= Anonymous remailer =

Computer server that forwards messages with varying degrees of privacy

A privacy-focused remailer is a server that receives messages with embedded instructions on where to send them next, and that forwards them while attempting to obscure their origin. There are cypherpunk remailers, mixmaster remailers, and nym servers, among others, which differ in their design and the level of privacy they were intended to provide. It is critical to understand that without integration with an anonymity network like Tor, these systems do not provide anonymity against powerful adversaries.

Remailing as discussed in this article applies to e-mails intended for particular recipients, not the general public. Anonymity in the latter case is more easily addressed by using any of several methods of anonymous publication.
Remailing should also not be confused with modern services providing an email alias.

==Types of remailers==
There are several strategies that affect the pseudonymity of the handled e-mail. These classes of remailers differ with regard to the choices their designers/operators have made. These choices can be influenced by the legal ramifications of operating specific types of remailers.

It must be understood that every data packet traveling on the Internet contains the node addresses (as raw IP bit strings) of both the sending and intended recipient nodes, and so no data packet can ever actually be anonymous at this level . In addition, all standards-based e-mail messages contain defined fields in their headers in which the source and transmitting entities (and Internet nodes as well) are required to be included.

Some remailers change both types of address in messages they forward, and the list of forwarding nodes in e-mail messages as well, as the message passes through; in effect, they substitute 'fake source addresses' for the originals. The 'IP source address' for that packet may become that of the remailer server itself, and within an e-mail message (which is usually several packets), a nominal 'user' on that server. Some remailers forward their anonymized e-mail to still other remailers, and only after several such hops is the e-mail actually delivered to the intended address.

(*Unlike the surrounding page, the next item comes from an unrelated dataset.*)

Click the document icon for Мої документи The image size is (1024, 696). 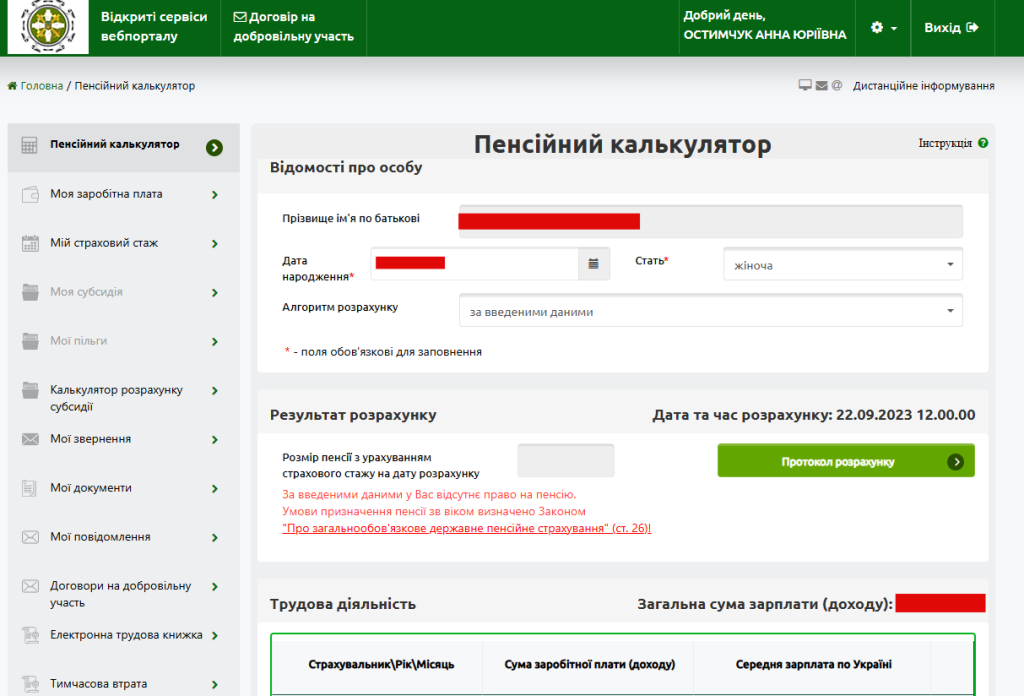click(30, 488)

There are, more or less, four types of remailers:

===Pseudonymous remailers===
A pseudonymous remailer simply takes away the e-mail address of the sender, gives a pseudonym to the sender, and sends the message to the intended recipient (that can be answered via that remailer).

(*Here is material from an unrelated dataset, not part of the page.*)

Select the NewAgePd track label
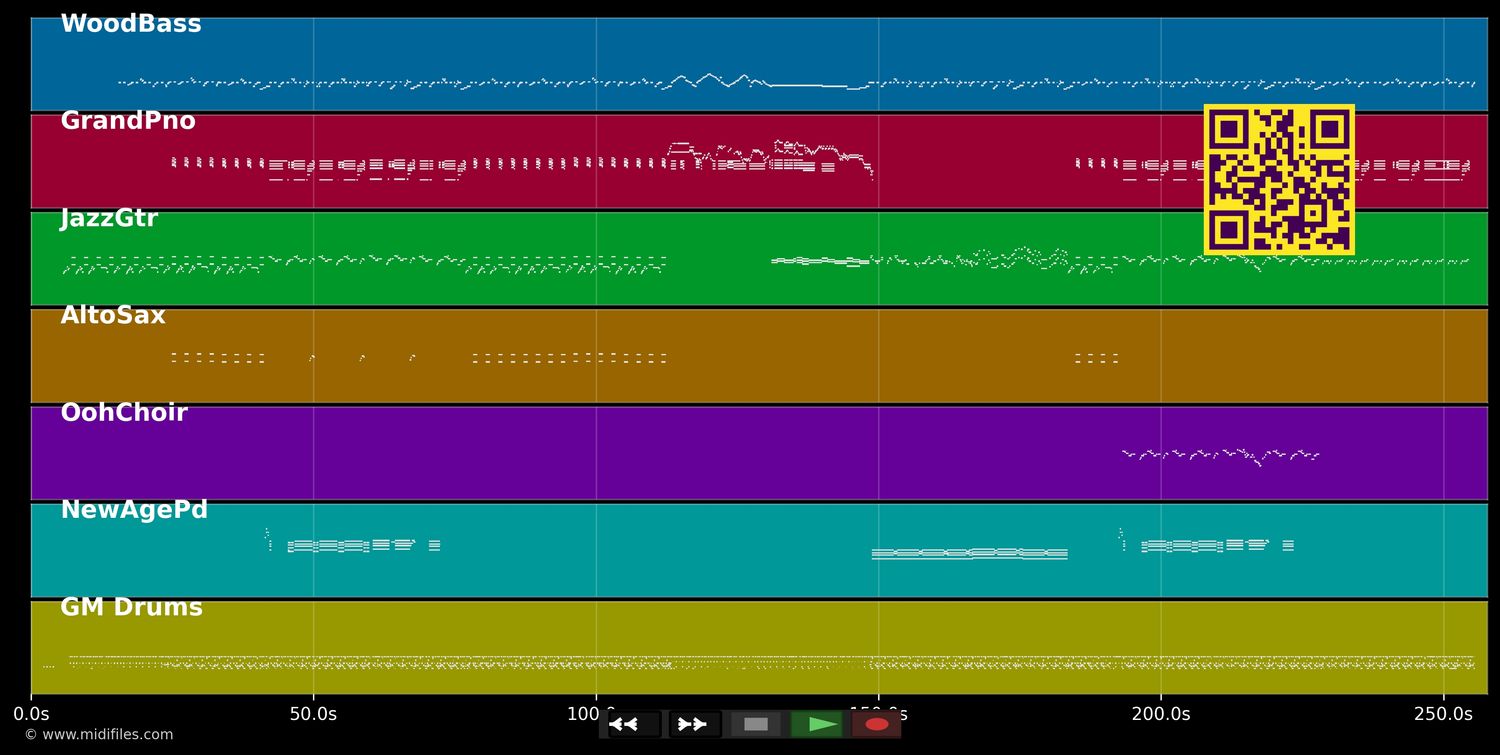This screenshot has height=755, width=1500. click(134, 510)
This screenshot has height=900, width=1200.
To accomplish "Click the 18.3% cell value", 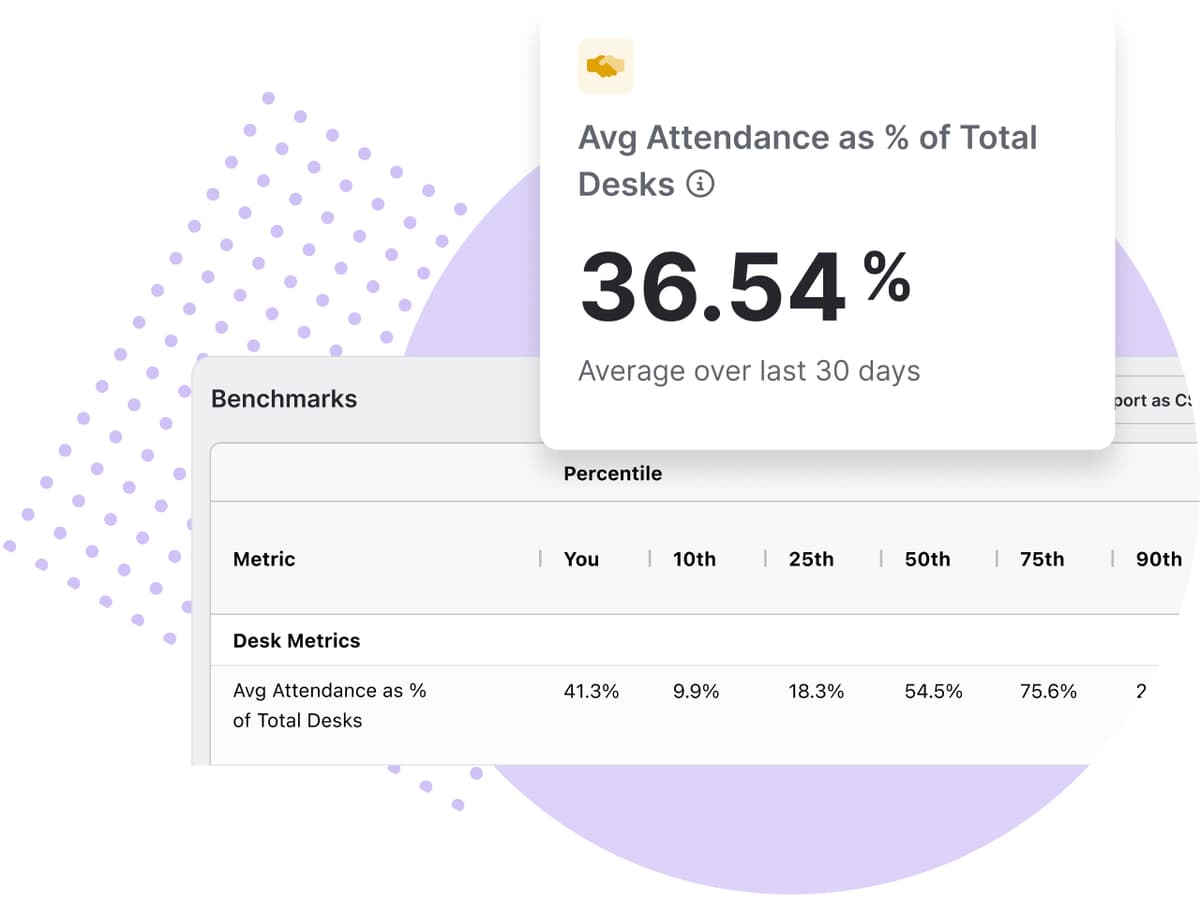I will (x=816, y=691).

===Cypherpunk remailers===
A Cypherpunk remailer sends the message to the recipient, stripping away the sender address on it. One can not answer a message sent via a Cypherpunk remailer. The message sent to the remailer can usually be encrypted, and the remailer will decrypt it and send it to the recipient address hidden inside the encrypted message. In addition, it is possible to chain two or three remailers, so that each remailer can't know who is sending a message to whom. Cypherpunk remailers typically do not keep logs of transactions, but their design is vulnerable to traffic analysis.

===Mixmaster remailers===
In Mixmaster, the user composes an email to a remailer, which is relayed through each node in the network using SMTP, until it finally arrives at the final recipient. Mixmaster can only send emails one way. An email is sent pseudonymously to an individual, but for them to be able to respond, a reply address must be included in the body of the email. Also, Mixmaster remailers require the use of a computer program to write messages. Such programs are not supplied as a standard part of most operating systems or mail management systems. Mixmaster is vulnerable to long-term traffic analysis and is considered obsolete.

===Mixminion remailers===
A Mixminion remailer attempts to address the following challenges in Mixmaster remailers: replies, forward anonymity, replay prevention and key rotation, exit policies, integrated directory servers and dummy traffic. They are currently available for the Linux and Windows platforms. Some implementations are open source. Despite improvements, Mixminion shares the fundamental vulnerability to traffic analysis and requires protection by a network like Tor for meaningful anonymity.

==Traceable remailers==
Some remailers establish an internal list of actual senders and invented names such that a recipient can send mail to invented name AT some-remailer.example. When receiving traffic addressed to this user, the server software consults that list, and forwards the mail to the original sender, thus permitting anonymous—though traceable with access to the list—two-way communication. The famous "penet.fi" remailer in Finland did just that for several years. Because of the existence of such lists in this type of remailing server, it is possible to break the anonymity by gaining access to the list(s), by breaking into the computer, asking a court (or merely the police in some places) to order that the anonymity be broken, and/or bribing an attendant. This happened to penet.fi as a result of some traffic passed through it about Scientology. The Church claimed copyright infringement and sued penet.fi's operator. A court ordered the list be made available. Penet's operator shut it down after destroying its records (including the list) to retain identity confidentiality for its users; though not before being forced to supply the court with the real e-mail addresses of two of its users.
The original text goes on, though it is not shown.